Yaara

3.5
Yaara
「Yaara」

 ハードボイルドな映画で定評のあるティグマーンシュ・ドゥーリヤー監督はこれまで「Saheb Biwi aur Gangster」(2011年)や「Paan Singh Tomar」(2012年)などを撮って来た。監督名だけで映画を観ることにしていい監督の一人である。彼の最新作「Yaara」が2020年7月30日からZee5で配信開始された。

 「Yaara」とは「友よ」という意味で、その題名の通り、4-5人の男性が主要キャストのバディーフィルムである。フランス映画「Les Lyonnais」(2011年)のリメイクである。キャストはヴィデュト・ジャームワール、アミト・サード、シュルティ・ハーサン、ヴィジャイ・ヴァルマー、ケニー・バスマタリー、ムハンマド・アリー・シャー、サンジャイ・ミシュラー、アンクル・ヴィカル、シュレーヤー・ナーラーヤンなどである。

 実業家として成功したパーグン(ヴィデュト・ジャームワール)は、愛妻スカンニャー(シュルティ・ハーサン)との結婚記念日パーティーをデリーの自宅で開いた。そこには古くからの親友リズワーン(ヴィジャイ・ヴァルマー)やバハードゥル(ケニー・バスマタリー)も来ていた。そこへ、ミトワー(アミト・サード)が逮捕されたとのニュースが入って来る。

 今から20年前、パーグン、ミトワー、リズワーン、バハードゥルの4人は、インドとネパールを往き来する密輸業を生業にしていた。彼らの面倒を見ていたチャマンおじさん(サンジャイ・ミシュラー)が死んだことをきっかけに4人は独立する。
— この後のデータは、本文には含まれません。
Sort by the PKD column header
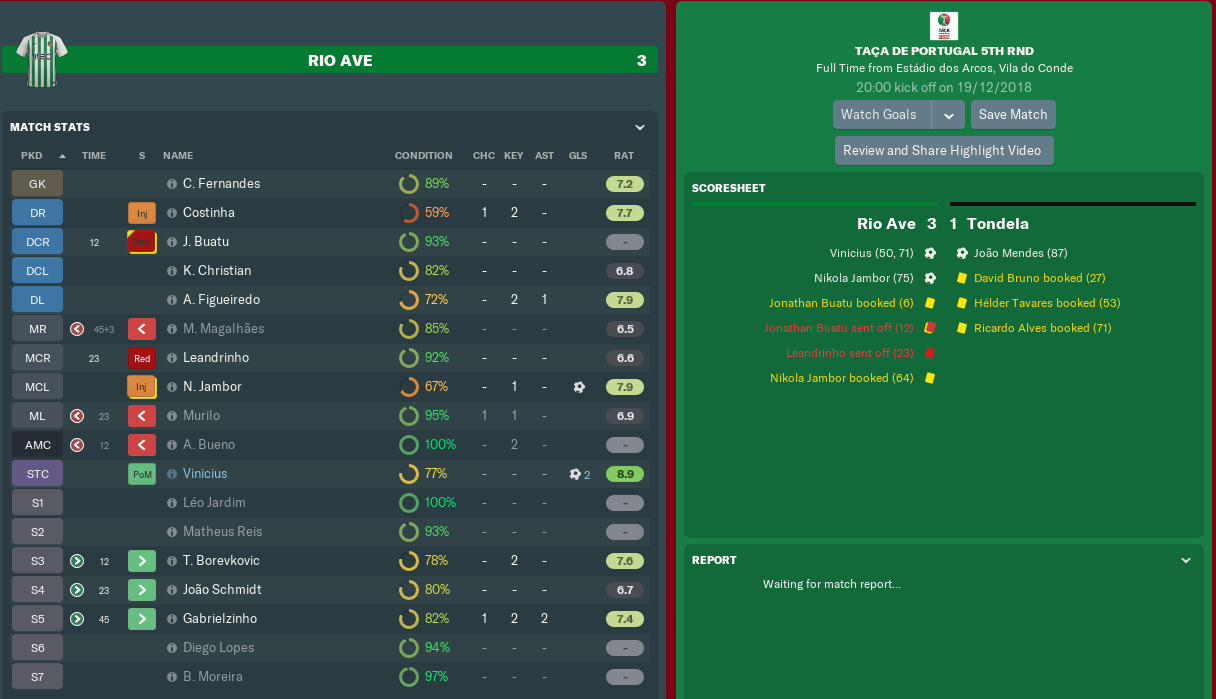Viewport: 1216px width, 699px height. [x=32, y=156]
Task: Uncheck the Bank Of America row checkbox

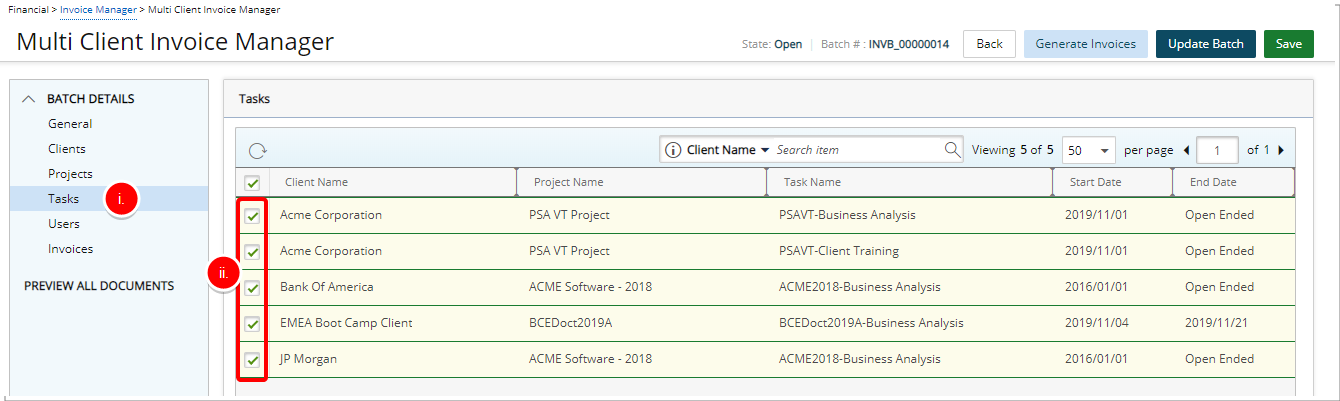Action: (x=253, y=288)
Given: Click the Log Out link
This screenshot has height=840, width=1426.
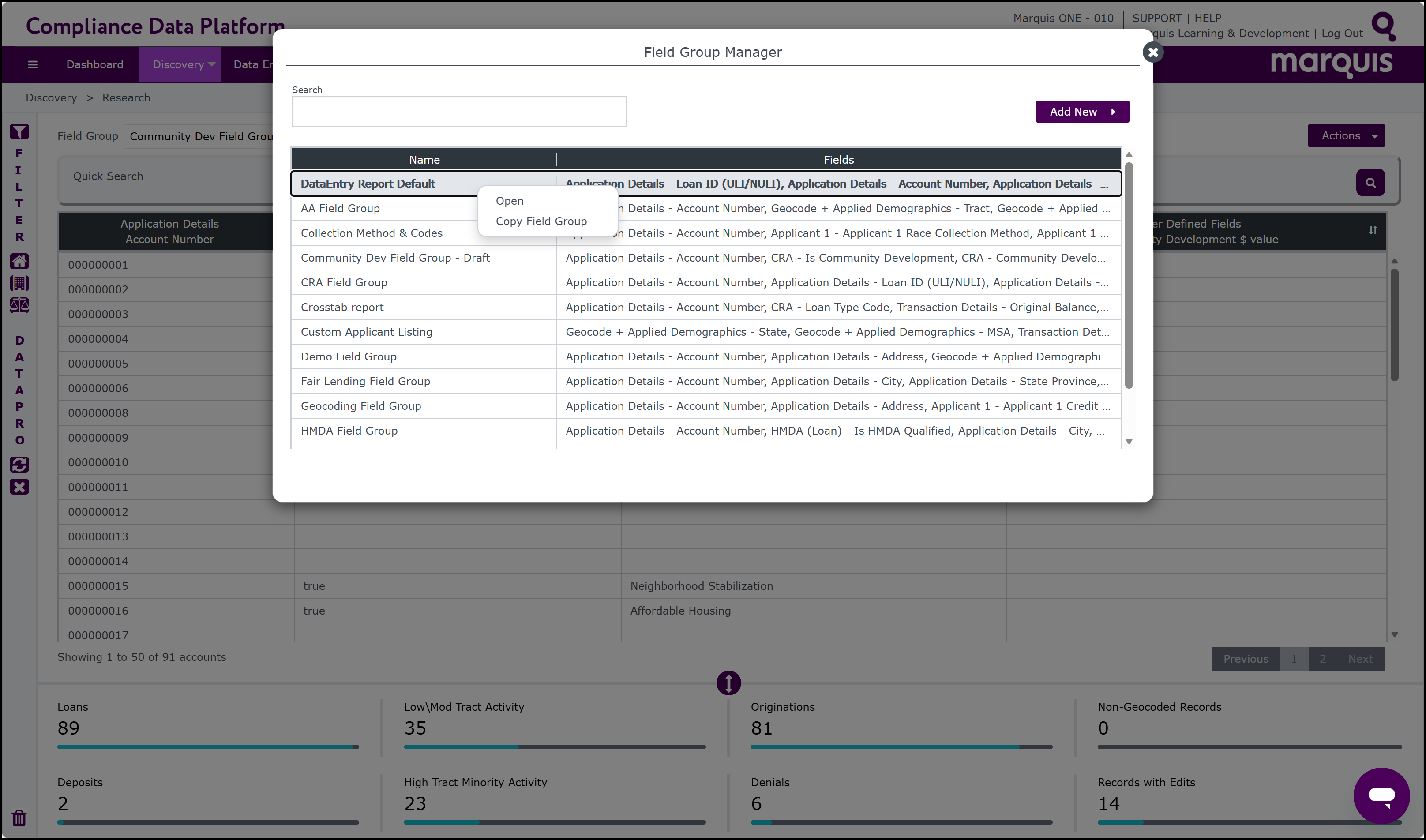Looking at the screenshot, I should (x=1342, y=34).
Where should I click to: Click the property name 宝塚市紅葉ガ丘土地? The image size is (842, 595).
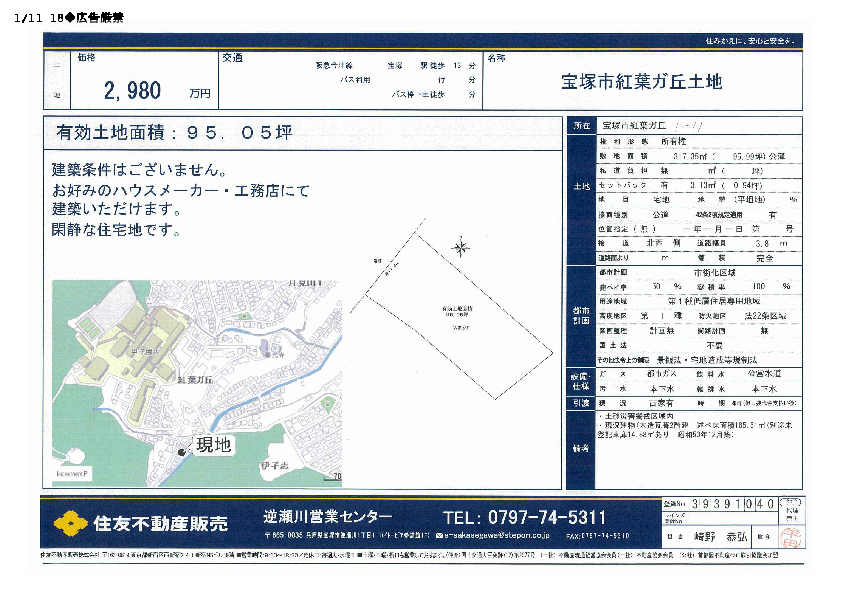tap(641, 82)
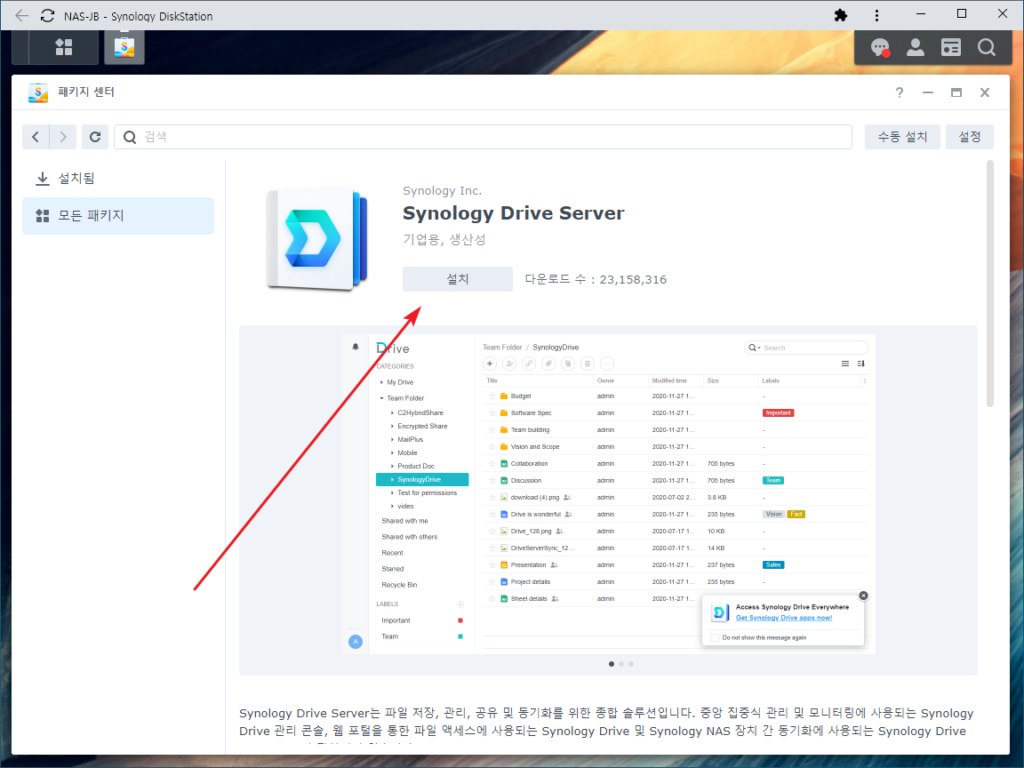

また、ファキーラー(アンクル・ヴィカル)も仲間に加わり、5人で武器の密輸などをしていた。

 彼らはナクサライトに武器の横流しをするようになる。そこで出会ったのが大学生で極左運動に関わっていたスカンニャーであった。しかし、警察に捕まり、拷問を受ける。パーグンは10年の懲役刑となり、出所後はスカンニャーと結婚して、隠していた資金を使って事業を始めたのだった。リズワーンとバハードゥルとは合流したが、ミトワーは行方不明だった。

 そのミトワーがデリーに来ていて逮捕されたとのことだった。かつて彼らを拷問したことのある、中央情報局(CBI)のジャスジート・スィン(ムハンマド・アリー・シャー)に目を付けられていたが、彼らはまんまと出し抜いてミトワーを助け出し、隠す。だが、ミトワーはドゥッラーニーというギャングのボスや、その部下シャキールに追われていた。まずはバハードゥルが殺され、次にリズワーンも殺された。
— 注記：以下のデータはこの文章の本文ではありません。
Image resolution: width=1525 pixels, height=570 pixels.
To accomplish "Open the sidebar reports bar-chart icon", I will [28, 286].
 パーグンは、ドゥッラーニーに会いにルーマニアを訪れる。そこに現れたのはファキーラーであった。ファキーラーは、20年前に彼らが逮捕されたときに一人だけ逃げおおせており、彼が警察に密告したと考えられていた。パーグンはファキーラーを殺す。

 インドに戻ったパーグンは、ミトワーを逃がそうとするが、ジャスジートから、20年前に仲間を売ったのはファキーラーではなくミトワーだと知らされる。パーグンはミトワーに問いただす。ミトワーは逮捕される前に自殺する。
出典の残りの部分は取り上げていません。